■ Document passage

▶

Shorting can only be done in a margin account; that's why it can't be permitted in retirement plans - retirement plans can not carry a debit, hence no margin is available. That said, shorting a stock in a regular account - not a retirement account - CAN be done but it has to be in an account authorized for margin (the use of leverage). That is the only time you would incur interest expenses.

Selling short is actually going to be entered as a CREDIT into the (margin authorized) account. No debit is incurred, no interest is paid.

The only time interest is paid is if you were to buy, for example, $50,000 worth of securities with an available cash balance of something less than that cost... when you carry a DEBIT. Initial margin is 50%. Hope this helps.


Best,
Mark



Mark,
Thanks for your input and help!

I have a margin account, and as a past active day trader, I also have 4x margin. The account is also options enabled, although I have never completed an options trade, as of yet. I came close when I was looking at selling some covered calls, but in the end, decided I wanted to be able to sell the stock, if needed, more than I wanted to collect the call premiums.

When IBM was at $191 last year at this time, I really wanted to buy a boatload of PUTS for $150 for Jan 2016, but I don't understand the pricing enough to feel comfortable entering that trade. Too bad because it is looking like my $150 price was a pretty good call. :-( If I remember correctly, it seemed like the premium I had to pay for the contracts was fairly large, so I was going to be shelling out more money than I wanted to risk on what was a long shot feeling in my gut.

I sold IBM short one time in the past, and made out well, but I was unaware I was holding it through the dividend period, so I had to pay the dividend. That stunk. Some learning experiences you get away cheaply. In the end, I was still profitable.

◀

■ Dataset section
▶

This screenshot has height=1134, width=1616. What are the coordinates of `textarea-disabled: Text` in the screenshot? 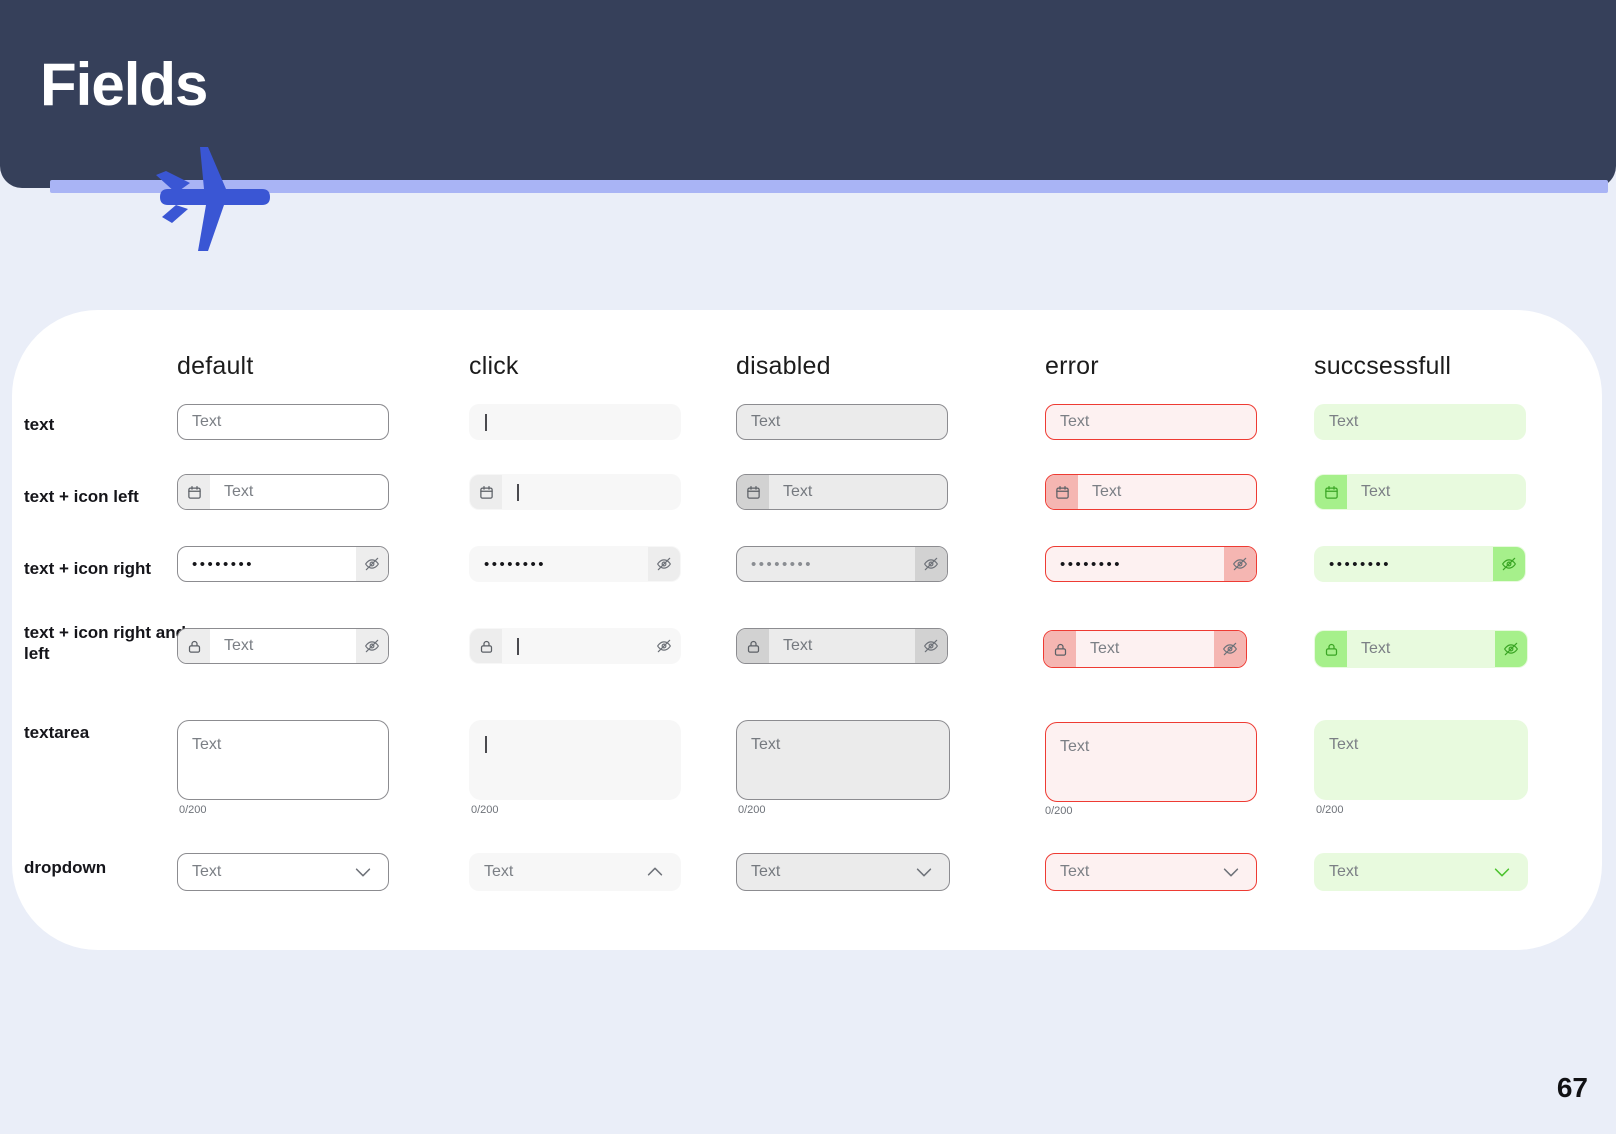 It's located at (843, 760).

◀

■ Required work
A. Repeat word for word the passage of the short-selling discussion above, between "When IBM was" and "was still profitable.", inclusive.
B. Carry on the short-selling discussion above, starting right after its final sentence.

■ Results for each task
A.
When IBM was at $191 last year at this time, I really wanted to buy a boatload of PUTS for $150 for Jan 2016, but I don't understand the pricing enough to feel comfortable entering that trade. Too bad because it is looking like my $150 price was a pretty good call. :-( If I remember correctly, it seemed like the premium I had to pay for the contracts was fairly large, so I was going to be shelling out more money than I wanted to risk on what was a long shot feeling in my gut.

I sold IBM short one time in the past, and made out well, but I was unaware I was holding it through the dividend period, so I had to pay the dividend. That stunk. Some learning experiences you get away cheaply. In the end, I was still profitable.

B.
When I opened my Roth IRA it was a non margin account. If I recall correctly, I asked for margin and was told it was not possible in a retirement account. But last year, I was updating information on my accounts, and I am positive they let me add margin to my Roth IRA account. I just logged in and found the discrepancy.


"You may apply for margin in an IRA or qualified retirement plan for the purpose of trading qualified options spreads and for day trading. Borrowing funds and short selling are not allowed in a retirement account, even with margin approval."


If I am reading this right, I have margin available to me to day trade, but that means I cannot hold overnight. I have to close enough positions so I have no negative balance going into the daily close. This reminds me of the days when I was actively trading and had to sell off positions at the end of the day to avoid a Reg T call.

Thank you for making me look at this. This means I am really limited on how to play a downward direction. I can go with the inverse ETF, which I could hold since it is a Buy transaction, but the nature of the daily ETF is too scary to hold for too long, or I guess I could learn more about options and buy some PUTS. Although I am curious because the wording above says "trading qualified options spreads". So is this saying I have to take equal sides to create a spread, or am I allowed to take only one side, as long as my account equity never dips negative?

really wish I could find a monthly inverse ETF for the major indexes.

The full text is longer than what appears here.